When a phoenix dies, it rises from its own ashes. It’s no better but no worse than before. It is reborn exactly the same as before.

Now, the hydra. A hydra, when one of its heads gets cut off, grows two more. In other words: it doesn’t get better despite being harmed, but precisely because it was harmed. It is, as Taleb would say, ‘antifragile.’

Humans are hydras. You’re a hydra. All the pain in your life can make you better if you let it.

I say this because when you’re changing your lifestyle, there are going to be times when you mess up, when you make bad choices. When you regress into what you used to be, even if momentarily. Welcome to being human. But imagine if you used every one of these mess ups to get better, to grow and to become more and more antifragile?

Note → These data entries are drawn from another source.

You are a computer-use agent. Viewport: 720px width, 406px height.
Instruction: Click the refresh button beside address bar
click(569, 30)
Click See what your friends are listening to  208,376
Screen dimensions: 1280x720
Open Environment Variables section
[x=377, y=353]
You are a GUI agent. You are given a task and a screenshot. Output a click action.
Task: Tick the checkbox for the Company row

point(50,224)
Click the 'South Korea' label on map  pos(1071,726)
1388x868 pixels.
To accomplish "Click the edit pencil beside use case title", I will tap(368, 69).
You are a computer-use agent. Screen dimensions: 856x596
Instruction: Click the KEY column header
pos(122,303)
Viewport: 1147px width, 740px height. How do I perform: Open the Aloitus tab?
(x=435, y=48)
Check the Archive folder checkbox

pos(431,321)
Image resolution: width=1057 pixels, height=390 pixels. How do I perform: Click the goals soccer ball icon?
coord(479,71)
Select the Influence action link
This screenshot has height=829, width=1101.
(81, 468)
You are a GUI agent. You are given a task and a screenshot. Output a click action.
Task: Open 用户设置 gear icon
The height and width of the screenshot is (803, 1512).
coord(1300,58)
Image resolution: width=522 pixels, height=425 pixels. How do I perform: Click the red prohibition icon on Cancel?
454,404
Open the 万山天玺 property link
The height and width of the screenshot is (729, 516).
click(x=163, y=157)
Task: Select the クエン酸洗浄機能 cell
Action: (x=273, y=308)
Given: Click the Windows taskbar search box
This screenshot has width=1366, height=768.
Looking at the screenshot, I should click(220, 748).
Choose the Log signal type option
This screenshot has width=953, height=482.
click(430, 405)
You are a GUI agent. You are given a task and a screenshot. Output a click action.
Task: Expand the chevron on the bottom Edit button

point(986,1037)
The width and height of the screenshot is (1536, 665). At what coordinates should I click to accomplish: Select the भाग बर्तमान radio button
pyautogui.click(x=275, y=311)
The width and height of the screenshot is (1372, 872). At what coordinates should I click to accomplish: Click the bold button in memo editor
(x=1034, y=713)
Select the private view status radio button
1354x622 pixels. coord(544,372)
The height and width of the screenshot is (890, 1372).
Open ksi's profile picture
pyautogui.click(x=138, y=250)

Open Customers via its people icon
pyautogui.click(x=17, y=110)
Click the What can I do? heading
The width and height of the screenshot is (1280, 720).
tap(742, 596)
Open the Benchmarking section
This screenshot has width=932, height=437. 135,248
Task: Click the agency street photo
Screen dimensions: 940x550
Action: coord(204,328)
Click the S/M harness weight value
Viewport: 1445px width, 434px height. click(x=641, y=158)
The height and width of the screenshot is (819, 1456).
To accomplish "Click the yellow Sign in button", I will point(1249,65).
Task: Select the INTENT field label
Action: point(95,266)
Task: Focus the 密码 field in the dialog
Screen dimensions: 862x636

How strong and powerful could you become?   

#2 Will It Make the Boat Go Faster? By Ben Hunt-Davis

The Great Britain Men’s Eight rowing team won gold at the 2000 Olympics. They’d also skipped the opening ceremony, a once in a lifetime opportunity for most of them. These two things are not unrelated. In fact, they’re 100% related.

After toiling in obscurity for years and years, they decided to try something totally new and completely different. They decided that every decision in their lives leading up to the Olympics should revolve around one question:

Will it make the boat go faster? 

It’s the perfect question because it’s a “yes” or “no” answer. Something either makes the boat go faster or it doesn’t. You understand why they didn’t go to the opening ceremony. How would that make the boat go faster? It wouldn’t. It would be a late night and it would be wasted energy. It was a clear, but also difficult, no.

How does this apply to you? Well, you can ask a similar question about any decision you need to make:

“Will this help me create my new lifestyle?”

All the unimportant will be removed, and all that will remain is what will take you towards your new lifestyle and towards the person you envision yourself to be.     

#3 The Untethered Soul, by Michael A. Singer

There’s a voice in your head, isn’t there? And when you think about it, it’s always been there. Here’s the fascinating thing: it’s not you.

How can that be? You’re the one hearing it.

So…if it’s not you, then what is it?

It’s just a thought. That’s it. And that means it doesn’t have to control you if you don’t want it to control you. All those times you’ve made poor diet choices, all those times you’ve craved something sugary, all those times you’ve said “fuck it” and gorged yourself numb—I’m willing to bet they’re all because of the voice. Because it told you to do something and you obeyed.

But your voice is not you. It’s just a thought. And your thoughts do not define you. Because you have infinite thoughts and if each one defined you then there’d be infinite Yous. But there’s only one you. The witness behind your thoughts.

How’s that for life-shifting insight?   

Now you can take a step back and realise that you can simply observe this voice rather than do whatever it tells you.

For example, it might say, “Oh my god, I really want a donut.” And then you, the witness behind that thought, can take a step back and simply observe that these thoughts are happening. And if you really pay attention, they’re actually quite funny. And since they don’t define you, you don’t have to act on them. In fact, then you can make the choice you really want to make and that you know will make you truly happy: a healthy choice.

Isn’t taking a step back from the voice worth getting good at?